Required actions
1. Please return the part of the sales agent clause that opens with the words containing "UNITED Appointed Sales" and closes with "MDFC and UNITED.", copied word for word.
2. In the listing, change "screenshot" to "screen capture" in the part that opens with the line containing "The image size is (1920, 1080)." and runs through the end of the listing, leaving everything else unchanged. Give back only those lines, without the pictures.

Text segment
UNITED Appointed Sales Agent
. MDFC appoints and designates UNITED to act as its
sole worldwide agent in the sale and marketing of MDFC Products.
UNITED accepts such appointment and agrees to act as the sales
agent and pool administrator in accordance with the terms of this
Agreement, and subject to Section 19.2 hereof. MDFC agrees that
UNITED may employ all such persons and agencies as it determines to
be necessary to carry out its obligations under this Agreement. It
is understood and agreed that UNITED may market Products under the
various trademarks and trade names of MDFC (if any) pursuant to a
royalty-free license agreement with respect to such trademarks and
trade names, the form of which agreement shall be mutually agreed
upon by MDFC and UNITED.

Source material
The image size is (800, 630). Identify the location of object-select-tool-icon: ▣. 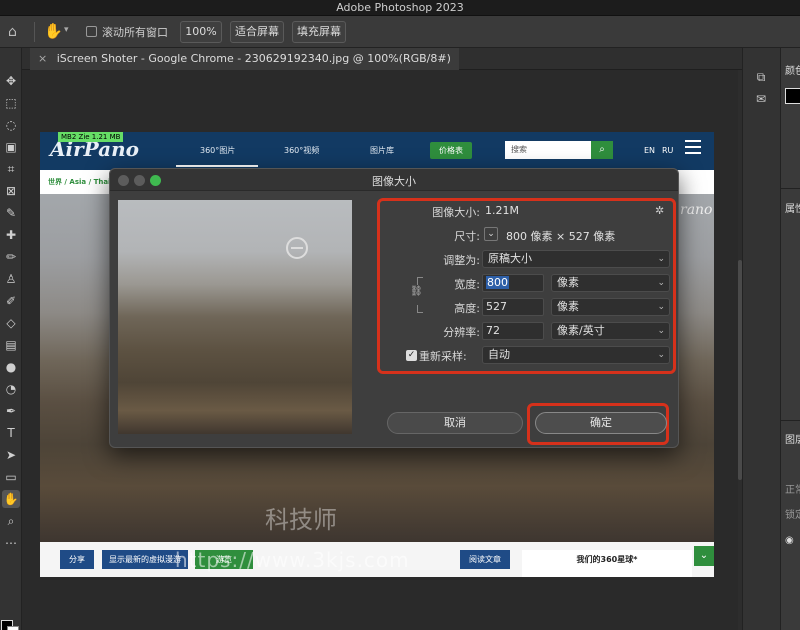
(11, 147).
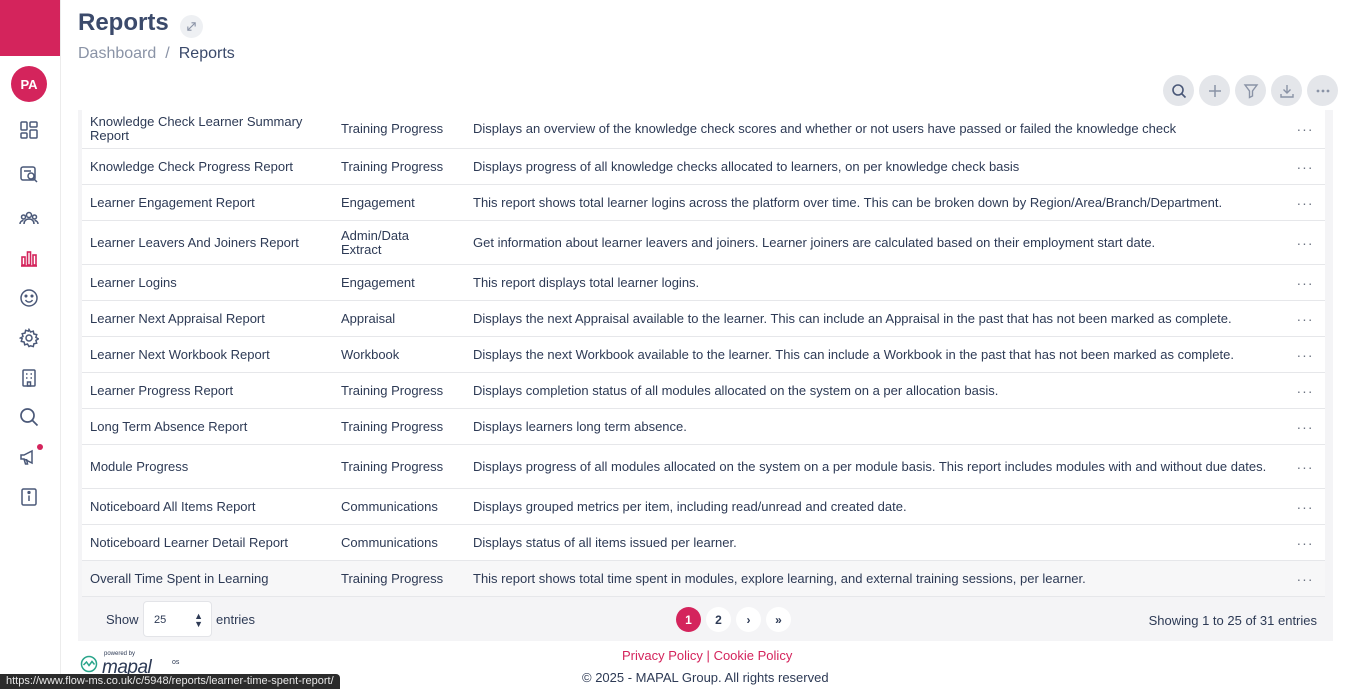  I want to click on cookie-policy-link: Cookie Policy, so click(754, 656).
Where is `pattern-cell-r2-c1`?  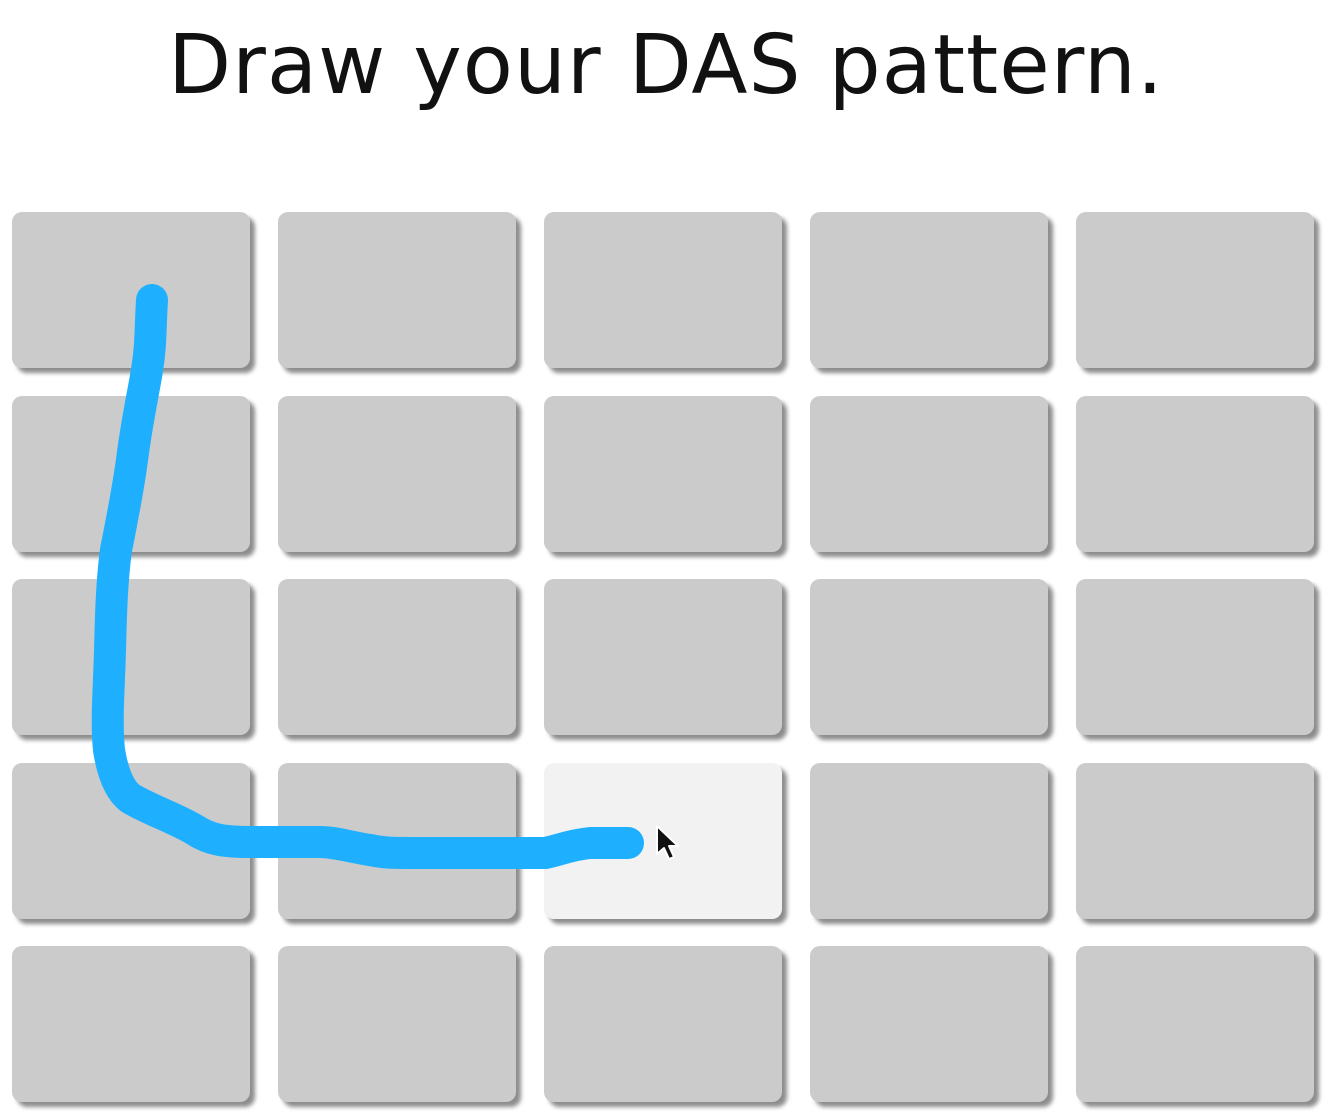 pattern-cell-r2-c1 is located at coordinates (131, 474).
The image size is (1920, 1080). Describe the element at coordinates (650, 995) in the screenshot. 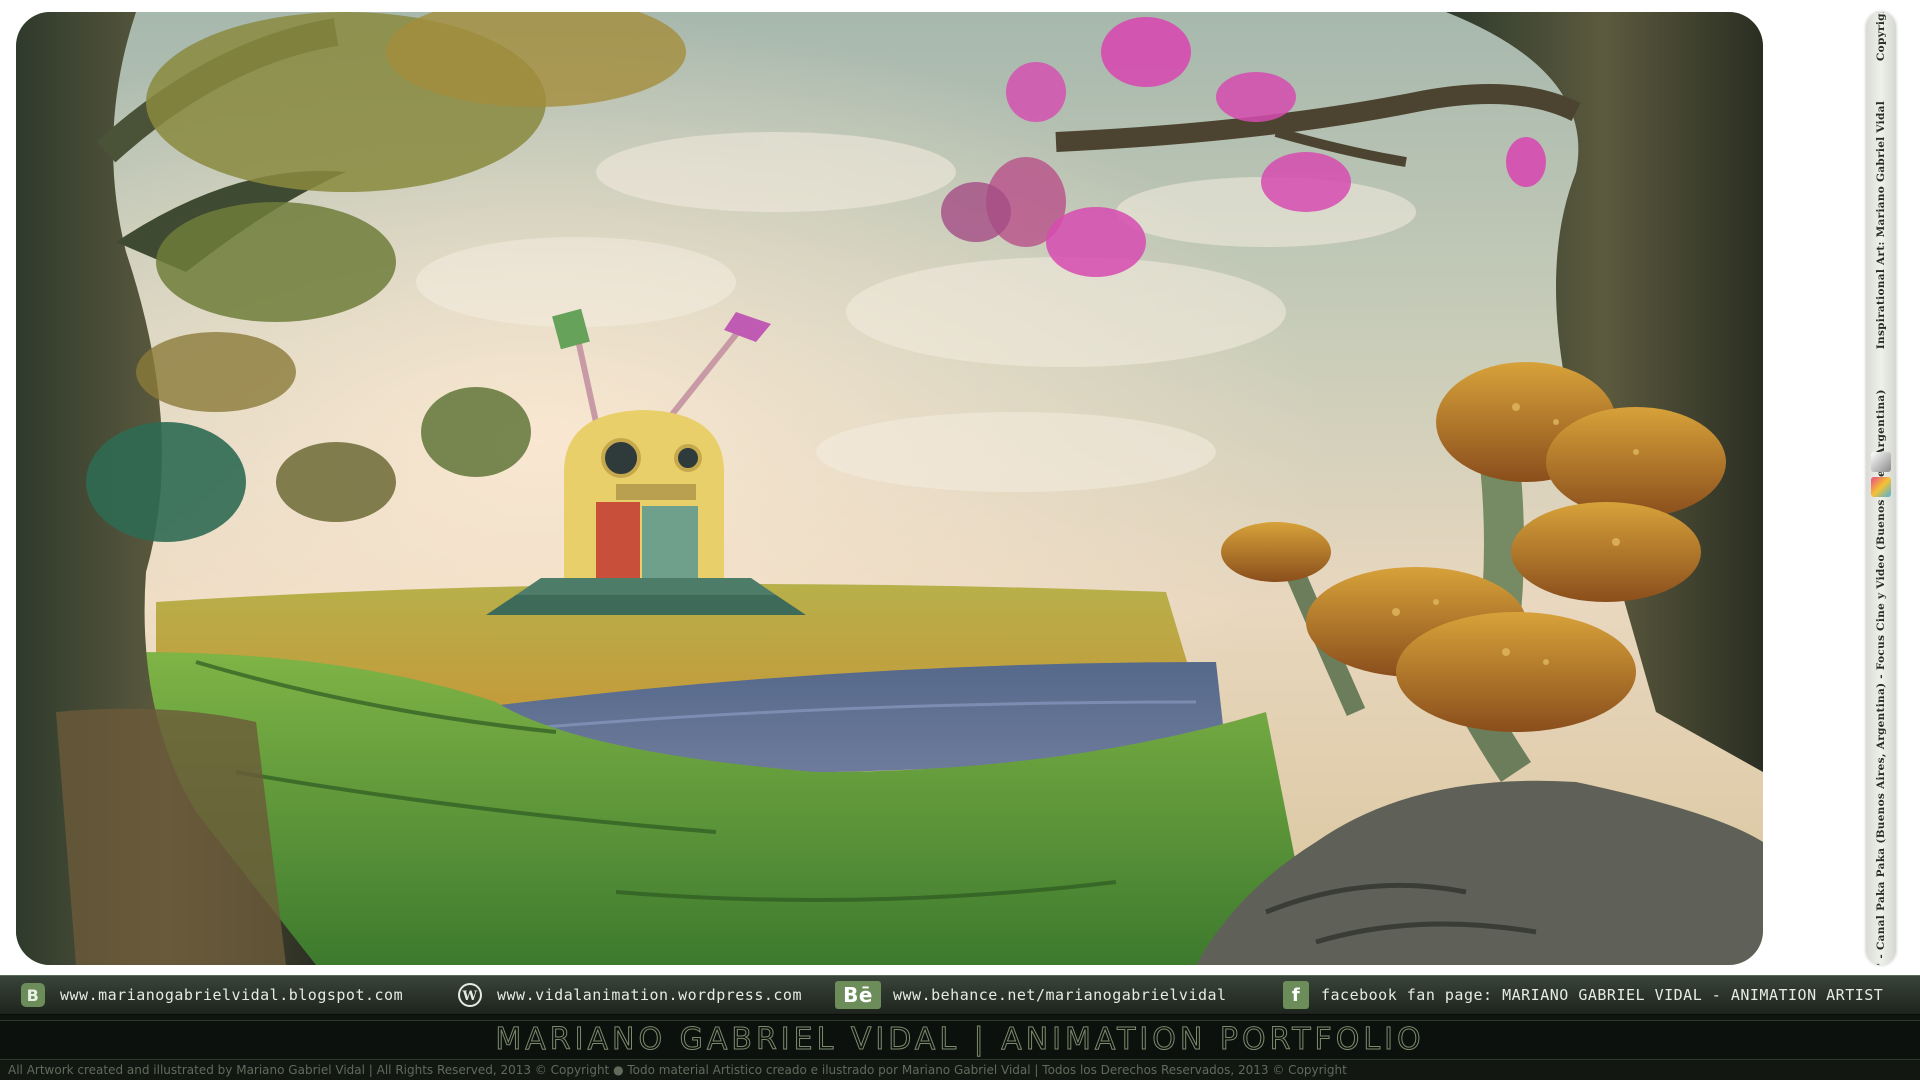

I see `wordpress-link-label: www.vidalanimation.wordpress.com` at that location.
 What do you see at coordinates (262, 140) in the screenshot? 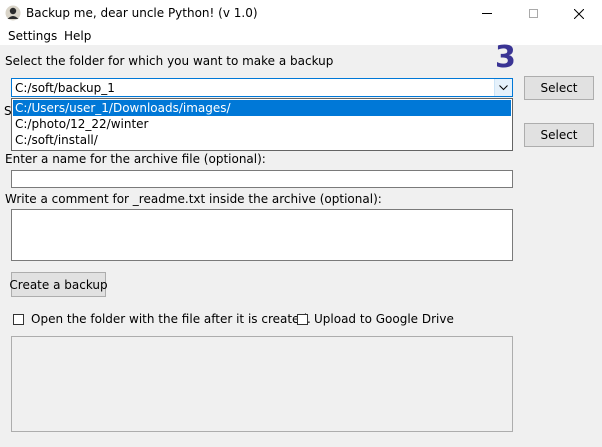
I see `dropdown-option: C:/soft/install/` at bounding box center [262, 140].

List of answers
1.
UNITED Appointed Sales Agent
. MDFC appoints and designates UNITED to act as its
sole worldwide agent in the sale and marketing of MDFC Products.
UNITED accepts such appointment and agrees to act as the sales
agent and pool administrator in accordance with the terms of this
Agreement, and subject to Section 19.2 hereof. MDFC agrees that
UNITED may employ all such persons and agencies as it determines to
be necessary to carry out its obligations under this Agreement. It
is understood and agreed that UNITED may market Products under the
various trademarks and trade names of MDFC (if any) pursuant to a
royalty-free license agreement with respect to such trademarks and
trade names, the form of which agreement shall be mutually agreed
upon by MDFC and UNITED.

2.
The image size is (1920, 1080). Describe the element at coordinates (650, 995) in the screen capture. 

I see `wordpress-link-label: www.vidalanimation.wordpress.com` at that location.
 What do you see at coordinates (262, 140) in the screen capture? 
I see `dropdown-option: C:/soft/install/` at bounding box center [262, 140].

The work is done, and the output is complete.